Et Sir James Paul finit par reconnaître publiquement les événements qui tirent des larmes de désespoir à des millions de fans, dans une interview donnée deux mois plus tard, avant l’annonce officielle de la fin des Beatles dans un communiqué de presse accompagnant la sortie de son premier album solo, peu sobrement intitulé McCartney:

On est le 10 avril 1970. Il y a un demi-siècle. Lennon «s’est lancé dans une campagne en faveur de la paix mondiale», complète la Gazette de Lausanne du même jour. Il faut dire qu’on est en pleine guerre du Vietnam et, au Nigeria, la situation est tout aussi tragique. Cinq mois plus tôt, John Lennon a déjà «renvoyé à la reine» – la même qu’aujourd’hui! – «son titre de Member of The British Empire en guise de protestation contre l’attitude» d’une Grande-Bretagne qui appuie la politique américaine en Asie du Sud-Est «et celle du gouvernement fédéral nigérian contre les sécessionnistes biafrais» qu’ils affament, dit encore la Gazette du 26 novembre 1969.

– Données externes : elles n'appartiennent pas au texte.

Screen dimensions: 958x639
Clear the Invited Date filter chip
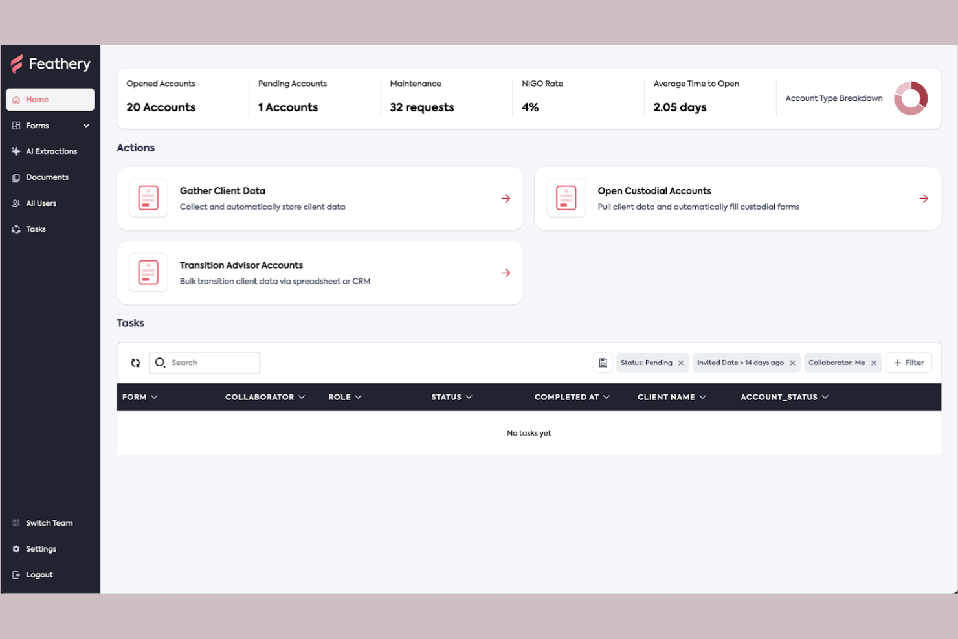794,363
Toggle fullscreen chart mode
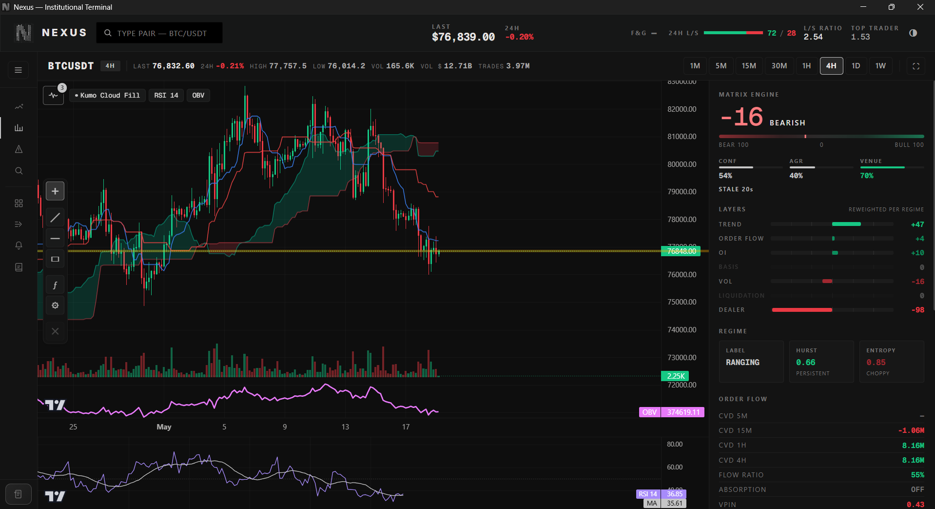The width and height of the screenshot is (935, 509). 916,66
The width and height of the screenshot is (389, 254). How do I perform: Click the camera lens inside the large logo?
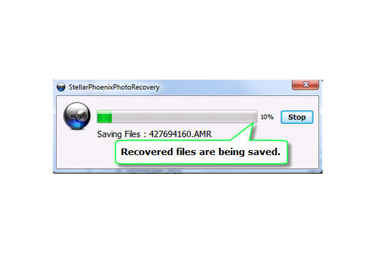(82, 115)
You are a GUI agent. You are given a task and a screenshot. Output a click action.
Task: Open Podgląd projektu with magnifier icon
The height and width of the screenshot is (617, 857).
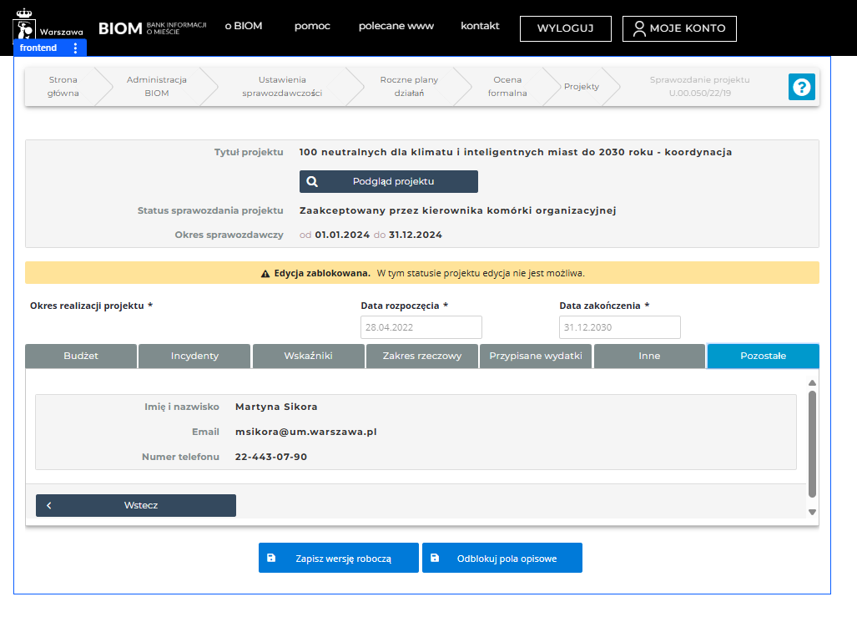388,181
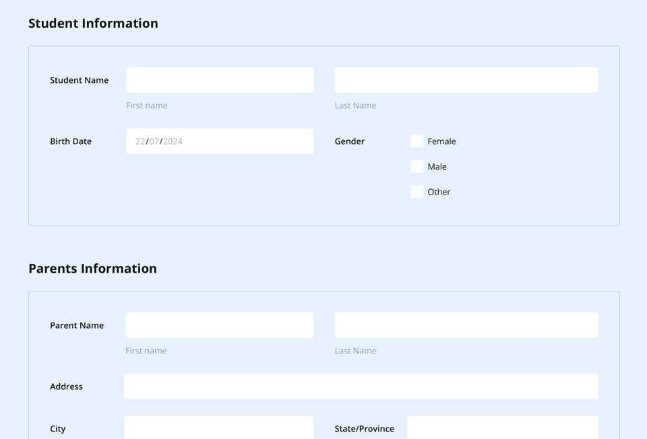Viewport: 647px width, 439px height.
Task: Focus the student's Last Name input field
Action: [466, 79]
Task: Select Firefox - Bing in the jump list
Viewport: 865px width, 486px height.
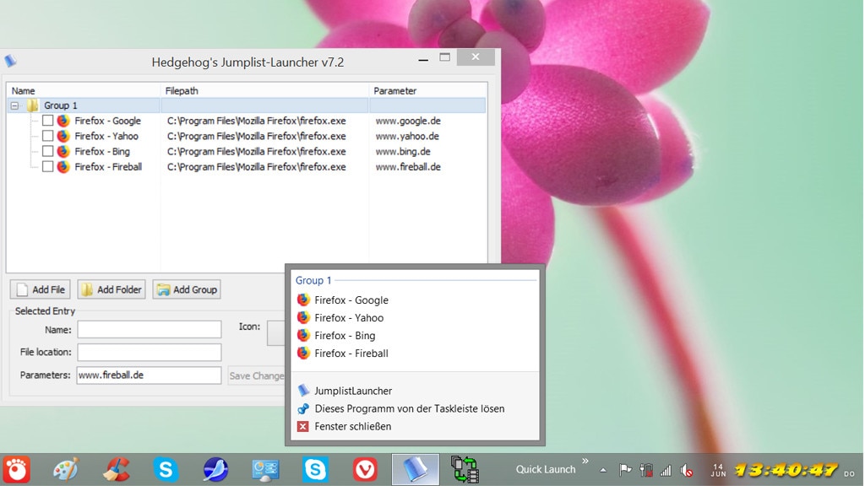Action: [x=344, y=336]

Quant aux trois autres Beatles, qui ont été également distingués «pour services rendus au commerce extérieur britannique», malgré la moue de quelques traditionalistes émus face à «ce qu’ils considéraient comme une vulgarisation exagérée»? «Ringo Starr, 29 ans, est devenu vedette de cinéma, George Harrison, de son côté, s’engageant dans la production de disques». Et «Paul McCartney, âgé de 27 ans, s’est marié. Il se «range des voiturettes», dans une famille qu’il dit lui apporter davantage de bonheur que les trois autres «Fab».

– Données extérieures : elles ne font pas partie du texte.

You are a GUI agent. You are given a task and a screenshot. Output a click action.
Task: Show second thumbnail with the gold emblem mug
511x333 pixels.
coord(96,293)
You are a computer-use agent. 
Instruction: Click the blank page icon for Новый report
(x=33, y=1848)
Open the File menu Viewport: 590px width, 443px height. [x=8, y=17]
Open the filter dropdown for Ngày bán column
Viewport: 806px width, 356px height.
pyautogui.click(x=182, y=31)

The End est parue sur l’album Abbey Road en septembre 1969. Composée par Paul, mais tout de même créditée Lennon/McCartney, elle constitue le huitième et dernier titre du fameux medley à la fin de l’album. Tel que son nom l’indique, c’est le dernier titre du dernier album enregistré par les Beatles:

Oh yeah, all right/Are you going to be in my dreams/Tonight?/And in the end/The love you take/Is equal to the love you make

Le 20 avril, la Gazette toujours, sous la plume de Laurent Bonnard, parle de la mue… capillaire des Beatles à la une. Celle-ci n’aurait «rien de particulièrement troublant» si elle ne survenait «au moment de la dissolution du célèbre groupe anglais», commente le journaliste vaudois, qui se livre à un morceau de bravoure rédactionnelle pourtant plein de doutes:

Une année après la fin, comme les cheveux, «l’empire des Beatles tombe en morceaux», titre la Gazette de Lausanne du 13 mars 1971. Leurs «affaires détenues en association» sont liquidées par la Haute Cour de Londres, «à l’issue d’un procès spectaculaire de onze jours qui a passionné l’opinion publique britannique», et bien au-delà: McCartney versus ses trois ex-compagnons multimillionnaires, en livres sterling. Mais le 27 avril, le quotidien vaudois annonce que «la guerre est finie», le différend réglé à l’amiable en appel.

McCartney grand vainqueur

McCartney, toujours lui, obtient «doublement gain de cause», avec l’administrateur qu’il voulait à la tête de la compagnie Apple Records, label fondé par les Beatles en 1968, et la totalité des frais du procès payée par les trois autres, évaluée «à la bagatelle de 100 000 livres». Ce, «jusqu’à la répartition du capital entre les quatre musiciens». Alors que les Wings entament la carrière internationale que l’on sait et que le musicien collaborera ensuite avec un nombre incalculable de vedettes, d’Eric Clapton à Kanye West, en passant par Stevie Wonder.

En 1980, John Lennon est mort assassiné à New York, et le «peace and love» avec lui. George Harrison fait la une de Time Magazine pour la deuxième fois, juste après sa disparition, en décembre 2001. La reine Elisabeth II anoblit Ringo Starr au rang de chevalier en 2018, pour services rendus envers la musique et ses œuvres de charité. Quant à Paul McCartney, il est décoré une seconde fois, pour couronner «sa contribution durable à la musique au Royaume-Uni et dans le monde entier».